Новый инструмент предсказывает трёхмерную организацию хромосом человека
Исследователи из Университета Висконсин-Мэдисон разработали вычислительный инструмент, способный точно предсказывать трёхмерные взаимодействия между участками человеческих хромосом.
Этот инструмент — большое подспорье для учёных, изучающих, как клетки контролируют активность генов. Тонкое взаимодействие между регуляторными сигналами и трёхмерной архитектурой хромосом помогает объяснить, как клетки выполняют свои ключевые функции и как этот процесс нарушается, например, при таких заболеваниях, как рак.
Экспериментальная методика измерения этих трёхмерных взаимодействий, Hi-C, является дорогостоящей, что ограничило получение высококачественных данных лишь для нескольких типов клеток. В отличие от неё, новый инструмент может предсказывать эти взаимодействия, используя гораздо более легко измеримые и общедоступные данные. Это поможет биологам проводить более детальные исследования развития тканей, рака и других заболеваний, на которые влияет такой тип дистанционной регуляции генов, для многих типов клеток.
Исследователь из UW–Madison Сушмита Рой и её аспирант Шилу Чжан возглавили работу, опубликованную 6 декабря в Nature Communications. Исследователи сделали инструмент свободно доступным для других учёных и продолжают улучшать его предсказательную силу. Инструмент назвали HiC-Reg в честь ресурсоёмких экспериментов Hi-C.
«Мы можем очень дёшево предсказать результат экспериментов Hi-C, что поможет нам расставить приоритеты для других участков генома, чтобы провести по ним более точные эксперименты», — говорит Сушмита Рой, профессор Висконсинского института открытий и факультета биостатистики и медицинской информатики UW–Madison. — «Это можно использовать как ресурс для интерпретации регуляторных вариаций в геноме».
В отличие от аккуратных прямых линий ДНК из учебников, реальные хромосомы складываются, скручиваются и изгибаются, чтобы уместить несколько линейных футов ДНК в крошечное клеточное ядро. Эти петли также сближают удалённые участки хромосомы. Некоторые из этих участков несут регуляторную информацию, которая может усиливать или подавлять экспрессию удалённых генов. Такая сложная регуляция генов увеличивает разнообразие признаков, проявляемых организмами.
Рой и другие исследователи ранее разрабатывали модели, которые могли предсказывать, будут ли взаимодействовать два удалённых участка хромосомы. HiC-Reg развивает эту модель и предсказывает не только факт взаимодействия, но и его потенциальную силу. Это даёт более сложную и реалистичную модель того, как участки хромосом взаимодействуют и потенциально регулируют экспрессию генов.

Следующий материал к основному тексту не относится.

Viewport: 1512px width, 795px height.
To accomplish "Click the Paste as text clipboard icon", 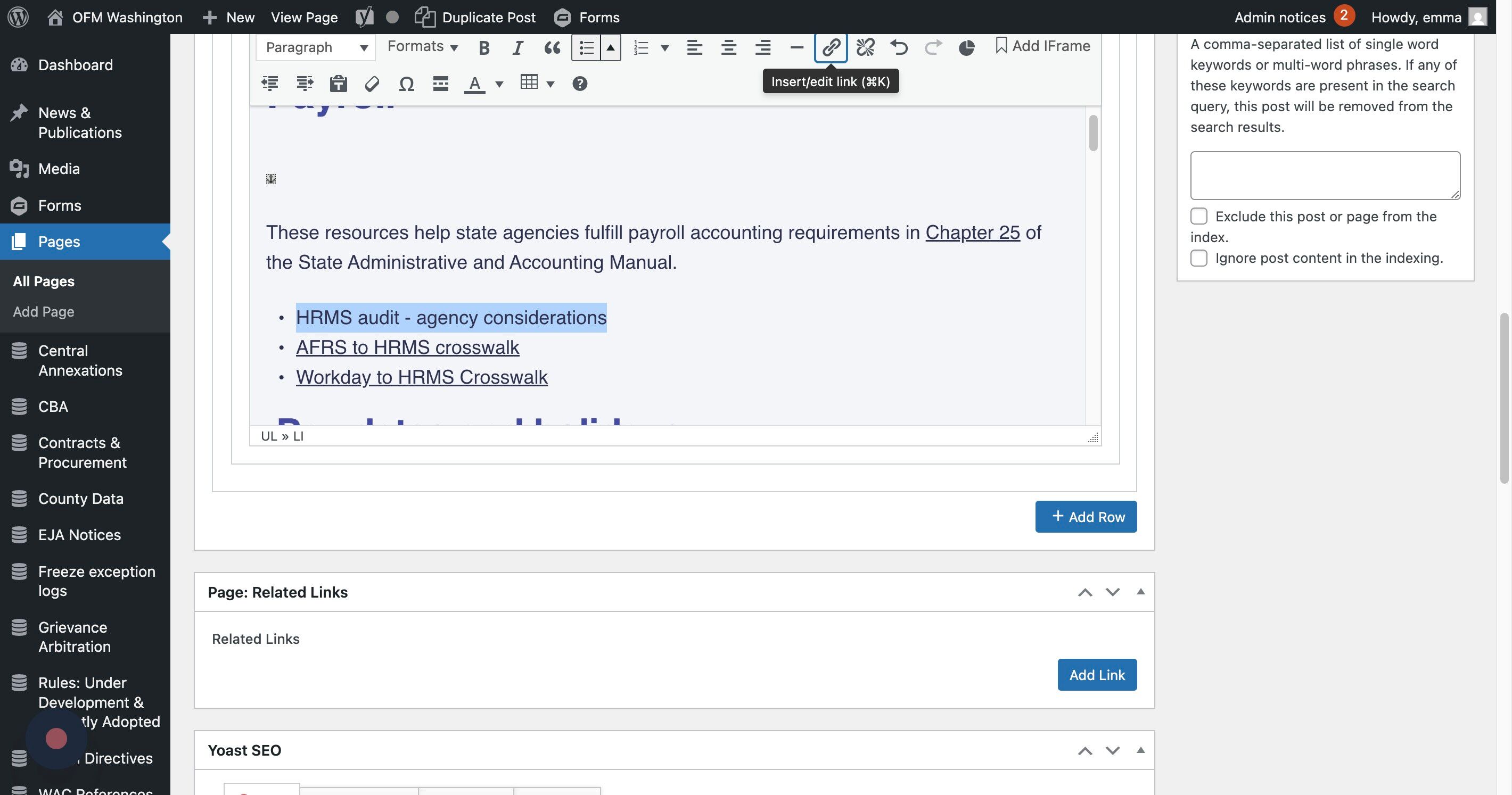I will [x=338, y=84].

Для создания HiC-Reg команда Рой загрузила в алгоритм машинного обучения ряд общедоступных геномных данных, таких как наличие белков и химических модификаций, активирующих или подавляющих экспрессию генов. Также были включены данные Hi-C для тех немногих клеточных линий, для которых они доступны. Затем инструмент обучился взаимосвязям, что позволило ему предсказывать измерения Hi-C для новой пары геномных регионов.
«Давайте попробуем использовать данные, которые легко измерить, чтобы предсказать информацию, которую собрать сложнее», — говорит Рой.
Исследование поддержала программа Национальных институтов здравоохранения (NIH) Big Data to Knowledge, которая позволила команде анализировать эти свободно доступные, но недостаточно используемые данные.
HiC-Reg правильно предсказал от 40% до 80% региональных ассоциаций. Инструмент точнее, чем оценка силы взаимодействий только на основе хромосомного расстояния или простое перенесение карты взаимодействий для пары регионов из одной клеточной линии в другую. Однако предсказать взаимодействия для некоторых типов клеток оказалось сложнее, чем для других — это ограничение, над преодолением которого исследователи сейчас работают.
Ресурсоёмкие вычисления проводились с использованием Центра высокопроизводительных вычислений UW–Madison, Центра предиктивных вычислительных фенотипов UW и исследовательской группы Core Computational Technology в Висконсинском институте открытий.
Другие исследователи теперь могут использовать HiC-Reg «как есть» для предсказания трёхмерных взаимодействий в интересующих их клеточных линиях. Или же они могут переобучить программу на своих собственных наборах данных, чтобы повысить её точность для своей работы.
Рой отмечает, что свободный доступ соответствует вопросу, который мотивировал это исследование: «Как мы можем помочь биологам собирать эти данные?»